═════ DATA SUPPLIED

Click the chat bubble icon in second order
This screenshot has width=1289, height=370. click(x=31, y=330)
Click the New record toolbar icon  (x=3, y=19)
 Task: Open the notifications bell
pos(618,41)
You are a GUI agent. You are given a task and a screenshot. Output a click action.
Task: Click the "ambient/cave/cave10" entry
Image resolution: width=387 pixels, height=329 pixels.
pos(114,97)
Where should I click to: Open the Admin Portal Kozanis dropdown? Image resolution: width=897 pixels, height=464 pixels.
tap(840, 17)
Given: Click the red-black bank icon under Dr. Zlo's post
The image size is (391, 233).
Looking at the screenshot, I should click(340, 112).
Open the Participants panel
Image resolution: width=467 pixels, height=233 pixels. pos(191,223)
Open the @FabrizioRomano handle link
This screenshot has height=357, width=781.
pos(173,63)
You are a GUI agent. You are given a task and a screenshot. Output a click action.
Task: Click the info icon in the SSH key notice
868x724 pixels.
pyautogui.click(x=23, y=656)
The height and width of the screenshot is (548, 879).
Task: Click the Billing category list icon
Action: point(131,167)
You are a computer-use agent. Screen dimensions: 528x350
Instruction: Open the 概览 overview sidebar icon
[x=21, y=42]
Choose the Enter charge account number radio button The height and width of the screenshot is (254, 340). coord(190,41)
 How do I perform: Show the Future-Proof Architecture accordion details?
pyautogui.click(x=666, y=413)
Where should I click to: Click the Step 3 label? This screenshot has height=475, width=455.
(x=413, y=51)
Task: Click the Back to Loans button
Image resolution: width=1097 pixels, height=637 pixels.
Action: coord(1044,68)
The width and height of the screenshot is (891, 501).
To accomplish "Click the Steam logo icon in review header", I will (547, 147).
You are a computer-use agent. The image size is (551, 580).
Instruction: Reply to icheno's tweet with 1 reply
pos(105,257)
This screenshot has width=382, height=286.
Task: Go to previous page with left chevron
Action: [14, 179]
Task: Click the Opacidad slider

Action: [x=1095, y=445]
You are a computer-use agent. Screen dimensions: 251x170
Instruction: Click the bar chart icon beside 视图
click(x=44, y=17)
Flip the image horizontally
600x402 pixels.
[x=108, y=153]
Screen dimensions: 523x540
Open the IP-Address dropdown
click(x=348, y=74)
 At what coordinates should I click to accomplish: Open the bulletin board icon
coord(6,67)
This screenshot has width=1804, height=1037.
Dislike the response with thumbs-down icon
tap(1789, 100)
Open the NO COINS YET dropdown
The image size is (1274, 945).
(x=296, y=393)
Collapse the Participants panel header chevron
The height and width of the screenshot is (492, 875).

══════════

Once the line with "You are a computer-use agent. Screen dimensions: 251x170" has been found in the records above, retype it and every line after it exactly, and include nothing else.

You are a computer-use agent. Screen dimensions: 251x170
Instruction: Click the bar chart icon beside 视图
click(x=44, y=17)
Flip the image horizontally
600x402 pixels.
[x=108, y=153]
Screen dimensions: 523x540
Open the IP-Address dropdown
click(x=348, y=74)
 At what coordinates should I click to accomplish: Open the bulletin board icon
coord(6,67)
This screenshot has width=1804, height=1037.
Dislike the response with thumbs-down icon
tap(1789, 100)
Open the NO COINS YET dropdown
The image size is (1274, 945).
(x=296, y=393)
Collapse the Participants panel header chevron
The height and width of the screenshot is (492, 875).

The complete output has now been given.